**WHAT IS EXPECTED:**
Once you reach the line containing "Image resolution: width=800" in the data below, restate each line word for word up to and including the one containing "Given: Select the orange 48.15 price tag".

*** STUDY MATERIAL Section Begins ***

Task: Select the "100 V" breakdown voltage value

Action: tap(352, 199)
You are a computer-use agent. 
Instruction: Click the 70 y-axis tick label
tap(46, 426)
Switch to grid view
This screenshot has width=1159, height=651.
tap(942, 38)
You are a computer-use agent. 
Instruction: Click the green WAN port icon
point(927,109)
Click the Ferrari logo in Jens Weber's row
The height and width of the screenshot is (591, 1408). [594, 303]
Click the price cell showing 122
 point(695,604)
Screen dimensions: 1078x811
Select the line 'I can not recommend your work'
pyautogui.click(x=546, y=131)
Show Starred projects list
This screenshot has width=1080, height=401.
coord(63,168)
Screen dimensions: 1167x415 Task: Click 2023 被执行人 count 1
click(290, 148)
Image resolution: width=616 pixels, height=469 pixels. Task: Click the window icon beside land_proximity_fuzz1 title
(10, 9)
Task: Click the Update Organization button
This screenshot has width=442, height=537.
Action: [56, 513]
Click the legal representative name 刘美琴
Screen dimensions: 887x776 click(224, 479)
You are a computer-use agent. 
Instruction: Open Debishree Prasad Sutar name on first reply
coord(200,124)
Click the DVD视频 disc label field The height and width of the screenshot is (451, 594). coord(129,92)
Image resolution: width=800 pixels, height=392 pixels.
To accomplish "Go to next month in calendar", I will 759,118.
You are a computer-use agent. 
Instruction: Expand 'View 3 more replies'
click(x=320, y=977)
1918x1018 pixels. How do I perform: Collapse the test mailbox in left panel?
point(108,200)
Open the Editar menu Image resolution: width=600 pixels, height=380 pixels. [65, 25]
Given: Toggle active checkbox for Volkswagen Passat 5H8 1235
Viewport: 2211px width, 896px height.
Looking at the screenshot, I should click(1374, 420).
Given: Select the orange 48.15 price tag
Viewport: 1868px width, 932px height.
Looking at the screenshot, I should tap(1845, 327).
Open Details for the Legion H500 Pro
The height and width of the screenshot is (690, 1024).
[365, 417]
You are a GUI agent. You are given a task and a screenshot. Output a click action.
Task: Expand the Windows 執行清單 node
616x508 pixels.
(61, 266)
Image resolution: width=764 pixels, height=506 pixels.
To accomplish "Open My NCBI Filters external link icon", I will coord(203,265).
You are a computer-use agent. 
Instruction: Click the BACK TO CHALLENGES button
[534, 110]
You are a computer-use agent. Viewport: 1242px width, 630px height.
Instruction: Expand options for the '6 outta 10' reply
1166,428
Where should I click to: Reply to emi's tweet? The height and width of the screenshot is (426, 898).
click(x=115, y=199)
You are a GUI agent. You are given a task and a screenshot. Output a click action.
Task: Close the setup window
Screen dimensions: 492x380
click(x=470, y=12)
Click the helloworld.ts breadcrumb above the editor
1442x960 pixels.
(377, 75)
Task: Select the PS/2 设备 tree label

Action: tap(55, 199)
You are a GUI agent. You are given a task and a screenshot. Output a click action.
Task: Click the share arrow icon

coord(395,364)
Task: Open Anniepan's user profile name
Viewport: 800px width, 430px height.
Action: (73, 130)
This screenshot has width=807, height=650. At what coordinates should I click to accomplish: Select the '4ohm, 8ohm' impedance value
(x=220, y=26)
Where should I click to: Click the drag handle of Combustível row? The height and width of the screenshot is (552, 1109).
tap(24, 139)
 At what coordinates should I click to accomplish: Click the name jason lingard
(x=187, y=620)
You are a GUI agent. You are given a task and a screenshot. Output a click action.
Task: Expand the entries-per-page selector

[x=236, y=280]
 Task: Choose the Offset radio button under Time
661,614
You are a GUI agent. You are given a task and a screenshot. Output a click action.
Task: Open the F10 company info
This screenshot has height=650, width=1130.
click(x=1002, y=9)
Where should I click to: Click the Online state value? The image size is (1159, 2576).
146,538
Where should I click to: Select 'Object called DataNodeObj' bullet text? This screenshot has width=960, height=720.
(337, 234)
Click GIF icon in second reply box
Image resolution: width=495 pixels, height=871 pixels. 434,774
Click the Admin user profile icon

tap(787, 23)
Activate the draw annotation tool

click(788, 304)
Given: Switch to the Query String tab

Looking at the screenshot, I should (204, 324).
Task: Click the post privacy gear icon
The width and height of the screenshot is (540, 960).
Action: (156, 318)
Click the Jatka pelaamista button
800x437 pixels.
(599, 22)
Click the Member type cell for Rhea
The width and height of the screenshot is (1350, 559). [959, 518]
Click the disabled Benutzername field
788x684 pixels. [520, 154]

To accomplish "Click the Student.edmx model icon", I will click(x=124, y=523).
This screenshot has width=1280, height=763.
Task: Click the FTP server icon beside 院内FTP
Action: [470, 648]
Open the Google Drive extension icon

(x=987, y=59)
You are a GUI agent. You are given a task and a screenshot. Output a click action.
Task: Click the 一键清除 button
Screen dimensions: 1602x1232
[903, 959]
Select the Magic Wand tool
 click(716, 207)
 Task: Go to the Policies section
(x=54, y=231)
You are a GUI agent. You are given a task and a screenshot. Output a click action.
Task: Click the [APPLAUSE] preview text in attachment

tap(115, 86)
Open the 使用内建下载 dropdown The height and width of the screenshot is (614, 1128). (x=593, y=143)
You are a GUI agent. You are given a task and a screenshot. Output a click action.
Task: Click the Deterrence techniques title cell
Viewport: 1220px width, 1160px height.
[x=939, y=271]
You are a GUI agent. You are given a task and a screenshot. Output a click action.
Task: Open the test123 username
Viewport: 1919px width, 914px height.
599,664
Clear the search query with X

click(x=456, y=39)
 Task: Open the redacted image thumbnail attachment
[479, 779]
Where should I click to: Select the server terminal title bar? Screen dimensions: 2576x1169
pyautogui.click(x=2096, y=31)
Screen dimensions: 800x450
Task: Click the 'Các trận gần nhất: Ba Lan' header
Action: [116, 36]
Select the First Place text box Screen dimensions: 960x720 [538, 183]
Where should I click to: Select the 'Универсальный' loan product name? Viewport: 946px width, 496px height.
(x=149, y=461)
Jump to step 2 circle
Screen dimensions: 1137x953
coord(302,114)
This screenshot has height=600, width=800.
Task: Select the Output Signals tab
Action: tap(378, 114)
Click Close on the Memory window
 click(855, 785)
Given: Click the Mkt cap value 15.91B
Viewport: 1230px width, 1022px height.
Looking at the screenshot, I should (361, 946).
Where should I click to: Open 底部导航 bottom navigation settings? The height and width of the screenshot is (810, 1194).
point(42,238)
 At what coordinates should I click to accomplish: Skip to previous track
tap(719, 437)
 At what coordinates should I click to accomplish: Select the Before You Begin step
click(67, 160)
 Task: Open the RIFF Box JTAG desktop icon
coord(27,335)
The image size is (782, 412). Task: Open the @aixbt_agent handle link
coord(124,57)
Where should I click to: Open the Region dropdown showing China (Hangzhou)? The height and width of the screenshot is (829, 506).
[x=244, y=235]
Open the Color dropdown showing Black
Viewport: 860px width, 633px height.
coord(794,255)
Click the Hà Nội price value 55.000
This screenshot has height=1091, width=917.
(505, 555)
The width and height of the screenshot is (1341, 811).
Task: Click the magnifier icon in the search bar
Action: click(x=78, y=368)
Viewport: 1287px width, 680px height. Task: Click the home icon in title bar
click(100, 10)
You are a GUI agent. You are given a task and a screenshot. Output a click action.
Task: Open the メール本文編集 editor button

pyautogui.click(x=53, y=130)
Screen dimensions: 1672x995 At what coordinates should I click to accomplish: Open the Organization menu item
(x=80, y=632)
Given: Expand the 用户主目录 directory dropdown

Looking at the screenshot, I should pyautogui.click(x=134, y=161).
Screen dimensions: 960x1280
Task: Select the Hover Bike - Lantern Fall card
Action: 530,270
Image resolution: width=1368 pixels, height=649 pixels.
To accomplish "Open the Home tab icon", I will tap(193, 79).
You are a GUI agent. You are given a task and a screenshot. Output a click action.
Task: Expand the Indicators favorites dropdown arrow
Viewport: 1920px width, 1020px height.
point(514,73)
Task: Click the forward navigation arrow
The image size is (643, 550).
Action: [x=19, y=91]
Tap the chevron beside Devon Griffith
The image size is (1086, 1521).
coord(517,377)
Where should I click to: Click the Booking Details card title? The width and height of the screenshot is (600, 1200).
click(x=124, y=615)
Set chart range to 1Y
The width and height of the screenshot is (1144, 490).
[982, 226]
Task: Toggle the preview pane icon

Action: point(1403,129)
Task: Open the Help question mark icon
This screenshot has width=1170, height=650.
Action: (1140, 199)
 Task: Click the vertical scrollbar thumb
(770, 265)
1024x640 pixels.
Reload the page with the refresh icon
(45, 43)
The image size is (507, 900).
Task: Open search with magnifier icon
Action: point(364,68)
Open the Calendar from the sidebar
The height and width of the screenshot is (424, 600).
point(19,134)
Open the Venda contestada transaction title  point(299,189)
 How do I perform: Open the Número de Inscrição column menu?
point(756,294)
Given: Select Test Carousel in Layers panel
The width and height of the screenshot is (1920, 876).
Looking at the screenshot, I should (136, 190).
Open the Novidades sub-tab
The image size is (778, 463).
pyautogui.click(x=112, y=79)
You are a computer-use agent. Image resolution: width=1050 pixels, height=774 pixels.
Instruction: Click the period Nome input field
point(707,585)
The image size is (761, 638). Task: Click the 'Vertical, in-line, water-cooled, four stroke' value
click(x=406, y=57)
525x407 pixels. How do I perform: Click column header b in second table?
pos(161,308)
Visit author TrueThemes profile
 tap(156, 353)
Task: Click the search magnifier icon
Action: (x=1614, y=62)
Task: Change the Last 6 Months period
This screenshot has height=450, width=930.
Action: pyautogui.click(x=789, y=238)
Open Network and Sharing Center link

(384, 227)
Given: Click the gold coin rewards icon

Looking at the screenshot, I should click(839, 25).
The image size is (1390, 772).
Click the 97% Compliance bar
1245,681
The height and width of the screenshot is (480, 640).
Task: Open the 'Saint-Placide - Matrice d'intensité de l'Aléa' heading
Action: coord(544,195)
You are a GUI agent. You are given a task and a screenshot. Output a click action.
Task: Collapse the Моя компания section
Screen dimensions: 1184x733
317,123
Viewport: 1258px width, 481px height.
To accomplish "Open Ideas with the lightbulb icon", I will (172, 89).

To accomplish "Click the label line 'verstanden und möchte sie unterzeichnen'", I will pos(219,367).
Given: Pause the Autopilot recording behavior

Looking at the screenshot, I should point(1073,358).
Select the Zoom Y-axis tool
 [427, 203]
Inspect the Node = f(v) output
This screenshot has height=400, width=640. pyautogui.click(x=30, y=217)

*** STUDY MATERIAL Section Ends ***

**TASK RESULT:**
Image resolution: width=800 pixels, height=392 pixels.
To accomplish "Go to next month in calendar", I will 759,118.
You are a computer-use agent. 
Instruction: Expand 'View 3 more replies'
click(x=320, y=977)
1918x1018 pixels. How do I perform: Collapse the test mailbox in left panel?
point(108,200)
Open the Editar menu Image resolution: width=600 pixels, height=380 pixels. [65, 25]
Given: Toggle active checkbox for Volkswagen Passat 5H8 1235
Viewport: 2211px width, 896px height.
Looking at the screenshot, I should click(1374, 420).
Given: Select the orange 48.15 price tag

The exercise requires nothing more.